“The cabinet studied recent developments in Turkish-Iraqi relations and decided to review these relations in light of recent developments in a new cabinet meeting as soon as possible,” Iraq’s Government Spokesman Ali al-Dabbagh said in a statement on Tuesday.
Dabbagh went on to say that Baghdad has also decided to form a committee headed by Deputy Prime Minister Hussein al-Shahristani “to investigate the circumstances of the Turkish foreign minister’s visit to Kirkuk and present recommendations to the cabinet.”
Davutoglu’s unannounced visit to Kirkuk on August 2 irked officials in Baghdad and caused a serious strain in Baghdad-Ankara ties.
Baghdad accuses Turkey of violating its constitution and sovereignty with the visit to the oil-rich city, saying that Davutoglu had neither asked for nor obtained permission from the Iraqi government to enter Kirkuk.
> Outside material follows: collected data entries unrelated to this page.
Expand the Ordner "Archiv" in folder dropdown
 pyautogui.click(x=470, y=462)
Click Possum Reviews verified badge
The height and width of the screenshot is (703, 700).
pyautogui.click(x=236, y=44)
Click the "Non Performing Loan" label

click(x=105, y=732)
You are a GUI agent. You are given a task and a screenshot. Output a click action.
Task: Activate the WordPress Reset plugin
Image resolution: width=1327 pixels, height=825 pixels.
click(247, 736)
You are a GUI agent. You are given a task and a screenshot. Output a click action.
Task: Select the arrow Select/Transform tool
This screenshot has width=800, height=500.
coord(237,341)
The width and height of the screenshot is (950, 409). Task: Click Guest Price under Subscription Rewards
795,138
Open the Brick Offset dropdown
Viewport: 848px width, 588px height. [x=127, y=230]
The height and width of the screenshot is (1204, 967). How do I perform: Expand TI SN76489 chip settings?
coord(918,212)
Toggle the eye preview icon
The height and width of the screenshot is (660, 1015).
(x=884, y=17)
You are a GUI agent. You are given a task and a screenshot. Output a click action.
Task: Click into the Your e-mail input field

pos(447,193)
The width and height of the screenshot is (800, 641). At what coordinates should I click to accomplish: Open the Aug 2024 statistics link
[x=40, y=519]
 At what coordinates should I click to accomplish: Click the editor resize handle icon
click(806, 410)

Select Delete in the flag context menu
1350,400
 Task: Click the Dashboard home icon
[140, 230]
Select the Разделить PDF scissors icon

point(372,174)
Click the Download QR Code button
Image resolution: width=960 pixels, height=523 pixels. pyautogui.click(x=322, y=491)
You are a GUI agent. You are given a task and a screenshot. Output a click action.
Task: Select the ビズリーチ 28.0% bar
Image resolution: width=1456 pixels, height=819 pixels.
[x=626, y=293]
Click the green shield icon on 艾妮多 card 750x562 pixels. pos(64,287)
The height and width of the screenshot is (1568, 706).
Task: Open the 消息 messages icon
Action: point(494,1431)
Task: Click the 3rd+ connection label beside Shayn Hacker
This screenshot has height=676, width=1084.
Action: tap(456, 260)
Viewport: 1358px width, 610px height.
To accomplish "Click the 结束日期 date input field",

Iraq’s Kirkuk province is part of a disputed territory in the north of the country. The oil-producing territory along with oil contracts are among the major points of difference between Baghdad and the Kurdish regional government in Arbil.
Turkey is importing oil from Iraq’s Kurdistan region without Baghdad’s consent and despite repeated statements from the Iraqi government stressing that all oil contracts in the country, including in the Kurdish region, must go through the central government.
Ankara-Baghdad relations turned sour last year after Ankara expressed support for fugitive Iraqi Vice President Tariq al-Hashemi, who faces terrorist charges in his country, and gave him refuge.
The two countries are also at odds over the Syrian unrest. While Turkey has become one of the main supporters of anti-Damascus insurgents, Baghdad has refused to join calls for President Bashar al-Assad to step down.